◆ Texte à lire:
════════════════════

Par courrier du 13 mars 2018, l’association a sollicité de la part du Président de la formation restreinte le report de la séance. Cette demande a été acceptée le 21 mars 2018 et la séance a été reportée au 3 mai suivant.

Le conseil de l’association a en outre sollicité, par courrier du 14 mars 2018, la communication des actes de nomination et d’habilitation des deux agents contrôleurs de la CNIL à procéder à des contrôles, ainsi que de la mise en demeure adressée par la Présidente de la CNIL à l’association conformément au I de l’article 45 de la loi du 6 janvier 1978 modifiée.

Par courrier du 20 mars 2018, le secrétaire général de la CNIL a indiqué à l’association que les deux agents de la CNIL avaient été habilités à procéder à des missions de vérification par délibération n° 2017-150 du 9 mai 2017 disponible sur le site web www.legifrance.gouv.fr et a fourni les deux ordres de mission sollicités. En outre, il a informé le conseil de l’association qu’aucune mise en demeure n’avait été adoptée par la Présidente à l’encontre de l’association préalablement à l’envoi du rapport de sanction.

De plus, le conseil de l’association a demandé, par courrier du même jour, à la Commission la communication des annexes et pièces jointes des procès-verbaux des contrôles ainsi que la justification que les contrôleurs avaient opéré, préalablement au contrôle en ligne, toute mesure garantissant la réalité des faits constatés et conférant force probante aux constats.

Par courrier du 6 avril 2018, le secrétaire général de la CNIL a répondu que le procès-verbal de constatation et les pièces issues du contrôle avaient été gravés sur DVD-Rom et adressés à l’association le 20 juin 2017. L’association et son conseil ont également été informés qu’ils pouvaient obtenir communication sur place des pièces du dossier.

════════════════════

Relevés de localisation d'éléments à l'écran
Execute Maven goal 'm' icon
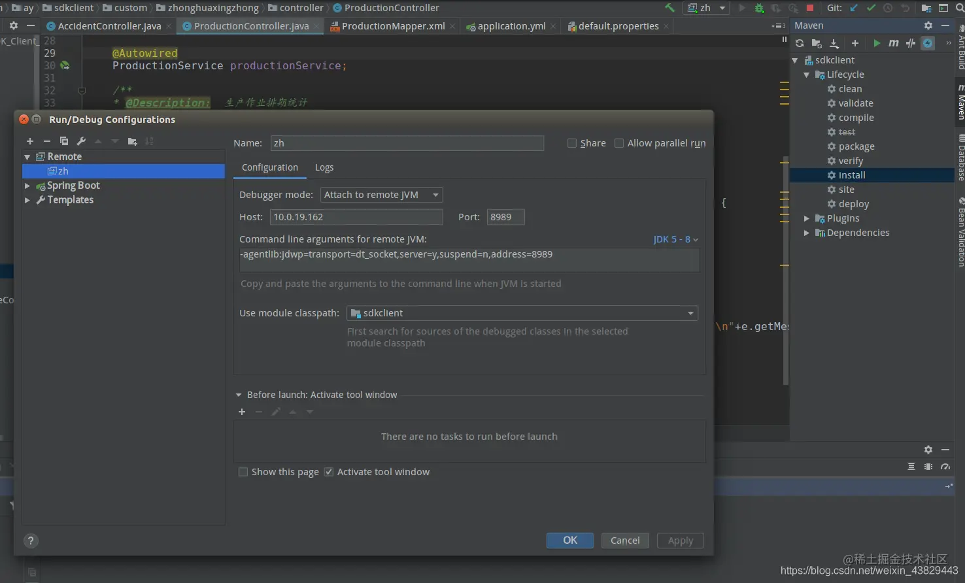This screenshot has height=583, width=965. (x=894, y=43)
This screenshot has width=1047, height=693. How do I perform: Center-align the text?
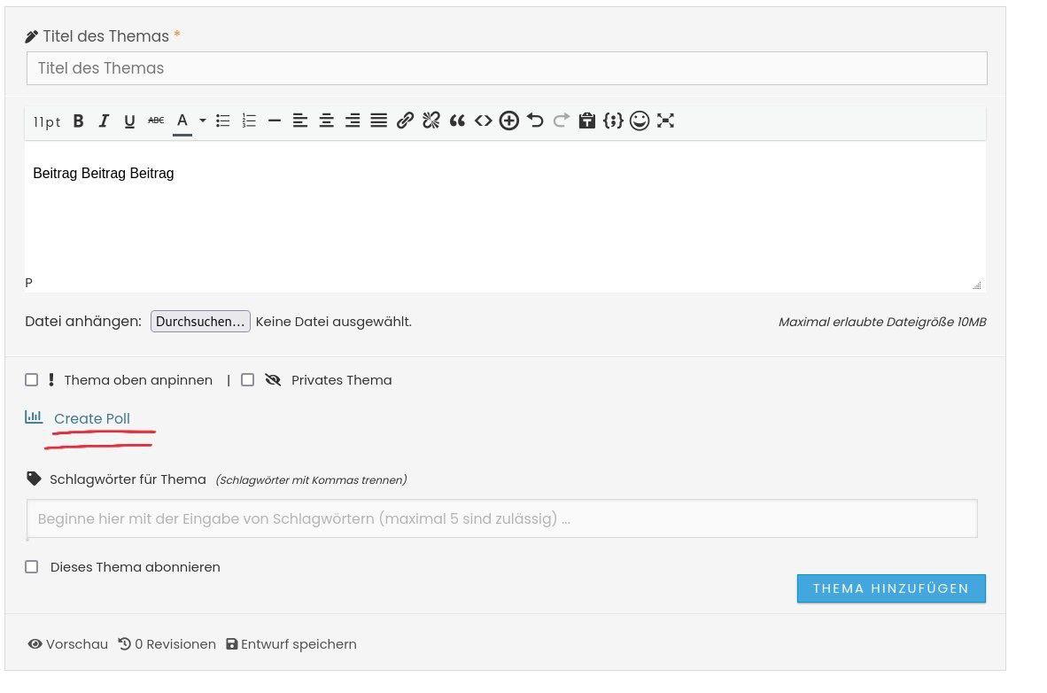click(x=327, y=121)
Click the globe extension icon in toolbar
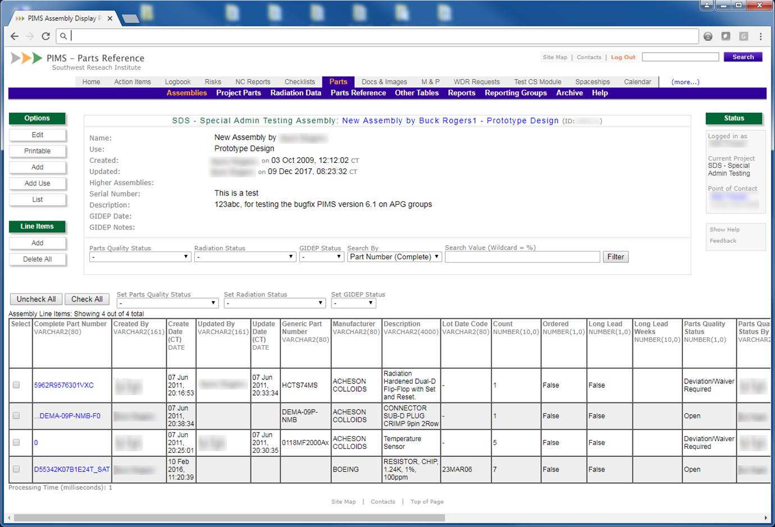The width and height of the screenshot is (775, 527). (708, 36)
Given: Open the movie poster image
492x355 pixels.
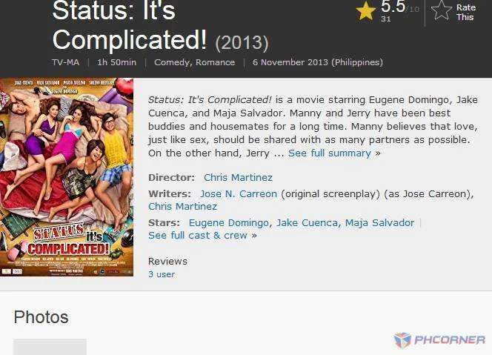Looking at the screenshot, I should (67, 177).
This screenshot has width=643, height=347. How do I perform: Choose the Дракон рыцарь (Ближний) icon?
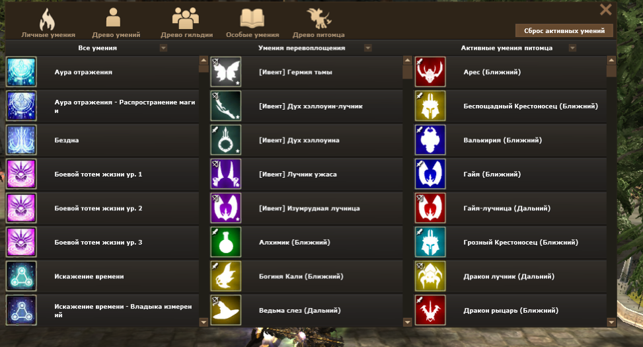pyautogui.click(x=430, y=310)
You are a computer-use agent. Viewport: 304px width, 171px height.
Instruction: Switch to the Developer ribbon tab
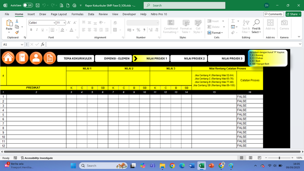click(129, 14)
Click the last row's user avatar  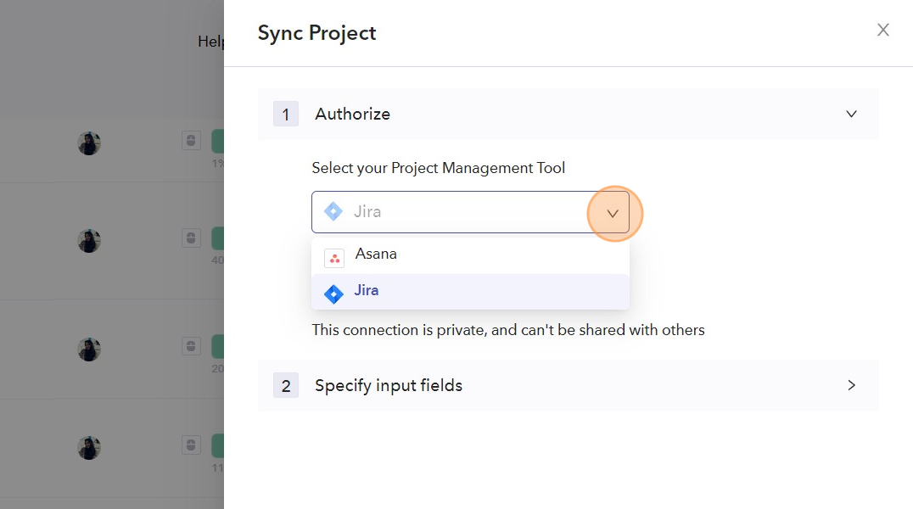[x=89, y=448]
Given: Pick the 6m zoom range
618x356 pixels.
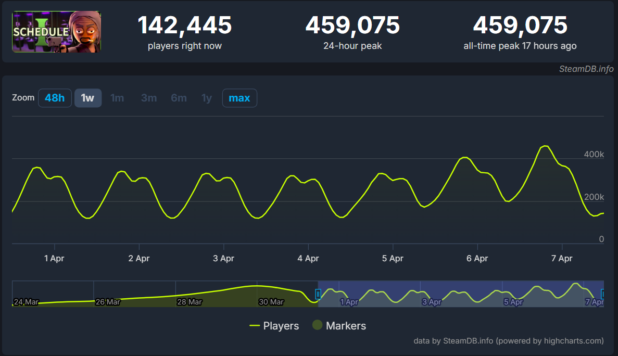Looking at the screenshot, I should click(x=179, y=98).
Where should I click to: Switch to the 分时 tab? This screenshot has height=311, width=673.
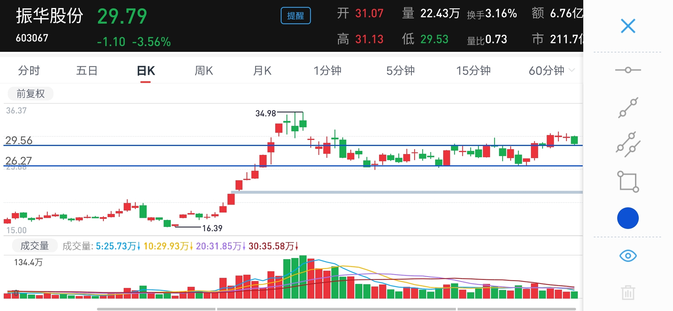coord(29,71)
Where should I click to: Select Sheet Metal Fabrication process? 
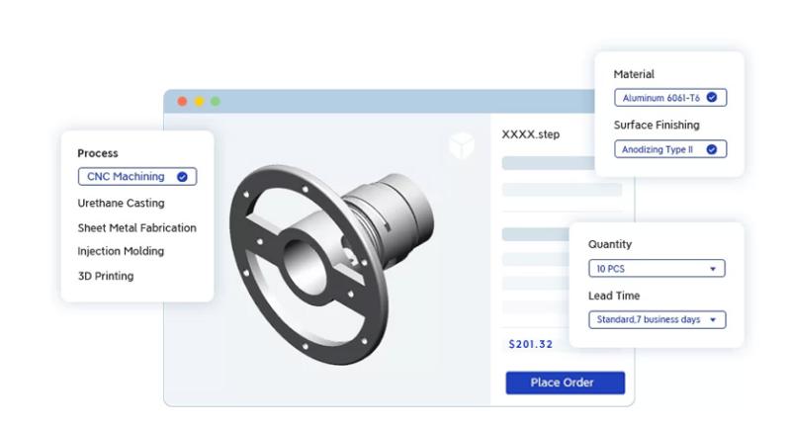(136, 227)
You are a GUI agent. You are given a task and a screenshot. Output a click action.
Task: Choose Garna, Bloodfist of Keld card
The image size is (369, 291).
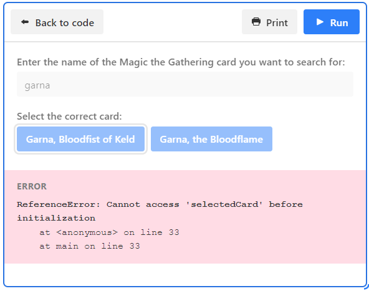[x=81, y=139]
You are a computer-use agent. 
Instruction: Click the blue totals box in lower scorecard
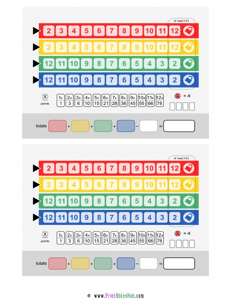pos(126,263)
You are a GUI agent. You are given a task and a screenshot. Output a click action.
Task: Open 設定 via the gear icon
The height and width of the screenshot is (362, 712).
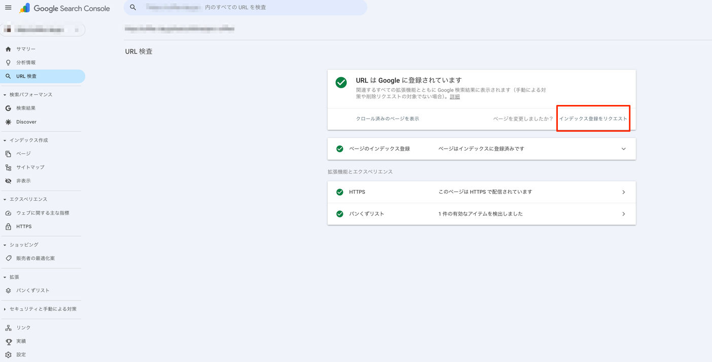(8, 355)
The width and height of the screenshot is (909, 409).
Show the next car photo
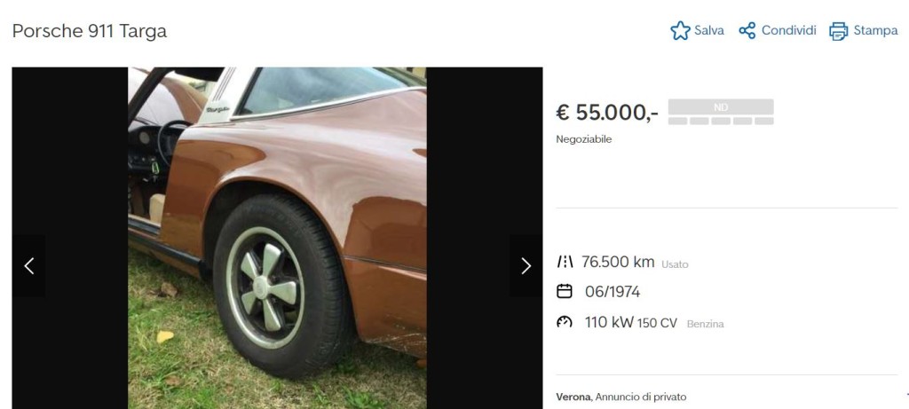click(x=526, y=266)
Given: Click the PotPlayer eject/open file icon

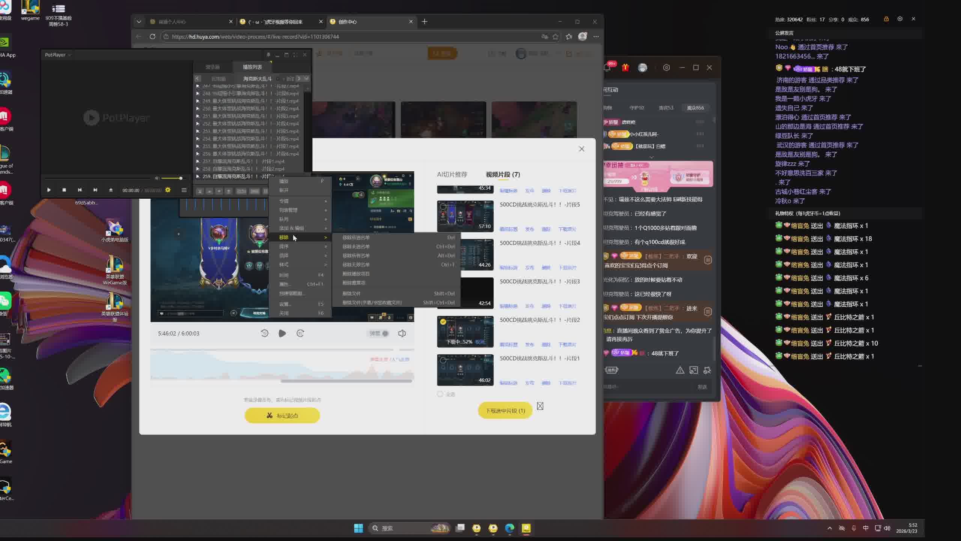Looking at the screenshot, I should pyautogui.click(x=111, y=190).
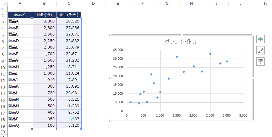Image resolution: width=272 pixels, height=137 pixels.
Task: Select column B header
Action: (44, 3)
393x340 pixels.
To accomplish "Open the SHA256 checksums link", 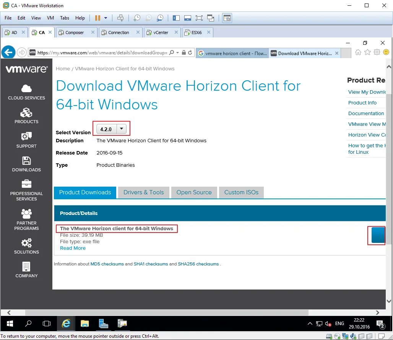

════════════════════

◆ Vos consignes:
Donnez la suite du texte sur la procédure de la CNIL visant l'association, à partir de sa dernière phrase. La liste n'a aucun lien avec le texte.

◆ Réponse à l'exercice:
Le 16 avril 2018, l’association a produit des observations écrites sur le rapport, réitérées oralement lors de la séance de la formation restreinte du 3 mai suivant.

Motifs de la décision

1. Sur les motifs de nullité de la procédure soulevés par l’association

En premier lieu, l’association soutient que la procédure de sanction est entachée de nullité dès lors qu’elle méconnaît le I de l’article 45 de la loi du 6 janvier 1978 modifiée par la loi n° 2016-1321 du 7 octobre 2016 pour une République numérique.

Le I de l’article 45 de la loi du 6 janvier 1978 modifiée prévoit que :

I. - Lorsque le responsable d'un traitement ne respecte pas les obligations découlant de la présente loi, le président de la Commission nationale de l'informatique et des libertés peut le mettre en demeure de faire cesser le manquement constaté dans un délai qu'il fixe. En cas d'extrême urgence, ce délai peut être ramené à vingt-quatre heures.

Si le responsable du traitement se conforme à la mise en demeure qui lui est adressée, le président de la commission prononce la clôture de la procédure.

Dans le cas contraire, la formation restreinte de la commission peut prononcer, après une procédure contradictoire, les sanctions suivantes :

1° Un avertissement ;

2° Une sanction pécuniaire, dans les conditions prévues à l'article 47, à l'exception des cas où le traitement est mis en œuvre par l'Etat ;

3° Une injonction de cesser le traitement, lorsque celui-ci relève de l'article 22, ou un retrait de l'autorisation accordée en application de l'article 25.

Lorsque le manquement constaté ne peut faire l'objet d'une mise en conformité dans le cadre d'une mise en demeure, la formation restreinte peut prononcer, sans mise en demeure préalable et après une procédure contradictoire, les sanctions prévues au présent I.

L’association fait valoir qu’en application de cette disposition, elle aurait dû recevoir une mise en demeure préalable de la Présidente avant l’envoi du rapport de sanction et qu’en l’absence d’une telle décision, la procédure de sanction initiée devant la formation restreinte est nulle.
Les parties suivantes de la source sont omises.